Freezing temps are no excuse to give up on fitness. As it turns out, you might stand a better chance of losing weight when it’s cold.
A new study published in the journal Scientific Reports found that people actively trying to shed pounds had the best results when the temperature dropped. The more inhospitable the weather, the more conscientious people became about keeping track of their meals and calories.“Climate-related factors can directly change a person’s behavior, and these factors can have a certain impact on intentional efforts to lose weight,” said Sang Youl Rhee, who led the research team at Kyung Hee University Medical Center in Seoul. “In addition, various climatic factors can lead to a significant change in the level of energy expenditure in the body.”

Researchers tracked the weight loss of 3,274 people under 42 throughout Europe, the Americas and Asia with Noom Coach, a fitness app that can pinpoint the location of users. They then used a meteorology service, called Weather Underground API, to monitor conditions, and discovered that colder temperatures and lower dew points as well as higher wind speed and precipitation were all linked to the app users’ weight loss.

On average, people logged into Noom 110 days during the year-long study, or roughly every three days. Men tended to use the app more frequently than women and were more likely to lose weight. People who logged their meals regularly, especially dinner, lost the most weight.

 “During the weight-loss journey, it’s important to focus on changing the underlying behaviors that lead to obesity,” said Rhee, an endocrinologist. “Those who continue logging food and have an awareness around what they are eating will be most successful in losing weight.”
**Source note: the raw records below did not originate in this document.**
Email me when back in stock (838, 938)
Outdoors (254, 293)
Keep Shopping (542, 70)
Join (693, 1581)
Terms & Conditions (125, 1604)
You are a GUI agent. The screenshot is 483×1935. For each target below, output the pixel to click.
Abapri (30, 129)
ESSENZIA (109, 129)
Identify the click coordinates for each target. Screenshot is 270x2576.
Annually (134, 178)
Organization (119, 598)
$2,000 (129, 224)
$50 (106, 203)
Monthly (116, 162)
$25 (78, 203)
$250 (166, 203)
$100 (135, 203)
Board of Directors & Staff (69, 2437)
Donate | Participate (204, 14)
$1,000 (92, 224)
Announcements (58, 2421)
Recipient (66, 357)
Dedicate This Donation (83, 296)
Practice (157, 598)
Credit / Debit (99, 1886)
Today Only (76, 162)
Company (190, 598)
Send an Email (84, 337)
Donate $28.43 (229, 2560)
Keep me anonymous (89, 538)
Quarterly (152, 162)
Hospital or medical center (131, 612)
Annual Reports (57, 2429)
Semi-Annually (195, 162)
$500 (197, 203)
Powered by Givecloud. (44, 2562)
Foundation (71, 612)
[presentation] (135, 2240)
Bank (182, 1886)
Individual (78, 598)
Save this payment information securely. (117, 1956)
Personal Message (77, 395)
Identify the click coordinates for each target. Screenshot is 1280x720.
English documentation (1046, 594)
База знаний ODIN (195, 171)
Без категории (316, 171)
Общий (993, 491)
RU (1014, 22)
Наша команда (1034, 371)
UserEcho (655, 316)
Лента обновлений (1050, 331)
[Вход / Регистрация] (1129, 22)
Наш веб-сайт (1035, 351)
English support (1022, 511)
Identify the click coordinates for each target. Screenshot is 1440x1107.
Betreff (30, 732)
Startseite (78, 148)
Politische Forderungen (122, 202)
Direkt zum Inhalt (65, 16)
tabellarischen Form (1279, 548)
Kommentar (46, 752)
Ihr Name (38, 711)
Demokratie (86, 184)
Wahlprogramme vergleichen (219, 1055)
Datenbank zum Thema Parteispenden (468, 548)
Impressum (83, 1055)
Chronicling meals, physical activity and weight have been proven in previous studies to be effective ways to lose weight. A Kaiser Permanente study of 1,700 people found that those who kept a daily account of what they ate lost twice as much weight as those who kept no record.

Noom, which launched in 2012, lets users choose from a variety of courses, ranging from 16 to 22 weeks, designed to prevent or manage chronic diseases such as hypertension and diabetes. Courses are created by physicians and come with a coach to guide users through the process. One week might be dedicated to understanding triggers to unhealthy foods you’re eating while another focuses on getting you to try a variety of veggies.

“It’s a cognitive behavior-based program, meaning you’re trying to understand what makes you have certain habits and behaviors and change your thinking around those behaviors and habits,” said Artem Petakov, president and co-founder of Noom. “There are different exercises to make you more mindful and more likely to problem-solve around those areas.”

Petakov said Noom has worked with other researchers, including a team at the Icahn School of Medicine at Mount Sinai Hospital in New York, on wellness studies. In this case, the team at Kyung Hee approached the company, which has 45 million users worldwide, to get a diverse collection of anonymous data.

The study did not take exercise into account, but Petakov said that’s not necessarily a shortcoming.

“The popular notion is that physical activity is the key to achieving weight loss, but the truth is it’s more about nutrition,” Petakov said. “When it’s colder, you have more time to focus on the nutrition aspects, cooking more for example, and just have more time to dedicate to it without as many distractions as far as going outside.”